Problem 2: Tapered waveguides and micro-lensed optical fiber manufacturing for data communications - Efficiently coupling laser light from large optical fibers (~100 μm) into silicon photonics waveguides (450-500 nm) presents many design challenges, especially the need to avoid mode mismatch and coupling loss. In this problem, student teams are tasked with determining how best to use tapered waveguide structures to effectively couple light in and out of an integrated photonic device.

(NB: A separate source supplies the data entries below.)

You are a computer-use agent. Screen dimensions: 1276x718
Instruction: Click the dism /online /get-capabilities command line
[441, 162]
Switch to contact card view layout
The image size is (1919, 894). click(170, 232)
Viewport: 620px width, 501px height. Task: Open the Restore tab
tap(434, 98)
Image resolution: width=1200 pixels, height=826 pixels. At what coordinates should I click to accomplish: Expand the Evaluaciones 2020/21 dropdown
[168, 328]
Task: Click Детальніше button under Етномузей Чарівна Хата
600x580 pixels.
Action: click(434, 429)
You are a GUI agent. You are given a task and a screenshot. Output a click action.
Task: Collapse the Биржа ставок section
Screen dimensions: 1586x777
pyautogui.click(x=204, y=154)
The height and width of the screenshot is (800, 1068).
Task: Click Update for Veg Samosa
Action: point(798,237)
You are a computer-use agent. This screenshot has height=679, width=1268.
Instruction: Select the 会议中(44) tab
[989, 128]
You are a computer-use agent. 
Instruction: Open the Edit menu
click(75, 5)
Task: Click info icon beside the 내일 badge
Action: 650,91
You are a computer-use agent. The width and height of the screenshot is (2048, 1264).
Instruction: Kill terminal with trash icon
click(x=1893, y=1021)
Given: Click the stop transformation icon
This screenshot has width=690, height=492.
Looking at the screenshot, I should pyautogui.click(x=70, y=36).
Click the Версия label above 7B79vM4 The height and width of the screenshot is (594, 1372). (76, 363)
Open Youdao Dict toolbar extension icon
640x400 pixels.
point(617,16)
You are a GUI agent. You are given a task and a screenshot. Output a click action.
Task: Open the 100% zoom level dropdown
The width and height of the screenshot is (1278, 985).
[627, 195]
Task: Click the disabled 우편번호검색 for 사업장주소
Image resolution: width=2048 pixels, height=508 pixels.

Consideration will be given to how the solution will create additional constraints on design for testing, assembly, and packaging.

CONCLUSION

In this paper, we described how Springfield Technical Community College, in partnership with the MITAIM Photonics Academy, the New England Board of Higher Education, and the NSF-ATE Regional Center for Next Generation Manufacturing are addressing the need for photonics technicians with real world problem-solving and critical thinking skills through a three-year NSF-ATE project entitled “Problem-based Learning in Advanced Photonics Manufacturing.” Eight multimedia PBL Challenges focused on authentic real-world problems in advanced photonics manufacturing are currently being developed in collaboration with photonics industry and research university partners. To date, six PBL Challenge problem scenarios have been identified and are described in this paper. Two additional problem scenarios are being investigated. Professional development in the use of these eight PBL Challenges for 24 high school and college STEM educators will be conducted through a week-long summer institute in 2020. These eight PBL Challenges, along with 20+ previously developed PBL Challenges will be available online at no cost to STEM educators by the New England Board of Higher Education at www.pblprojects.org.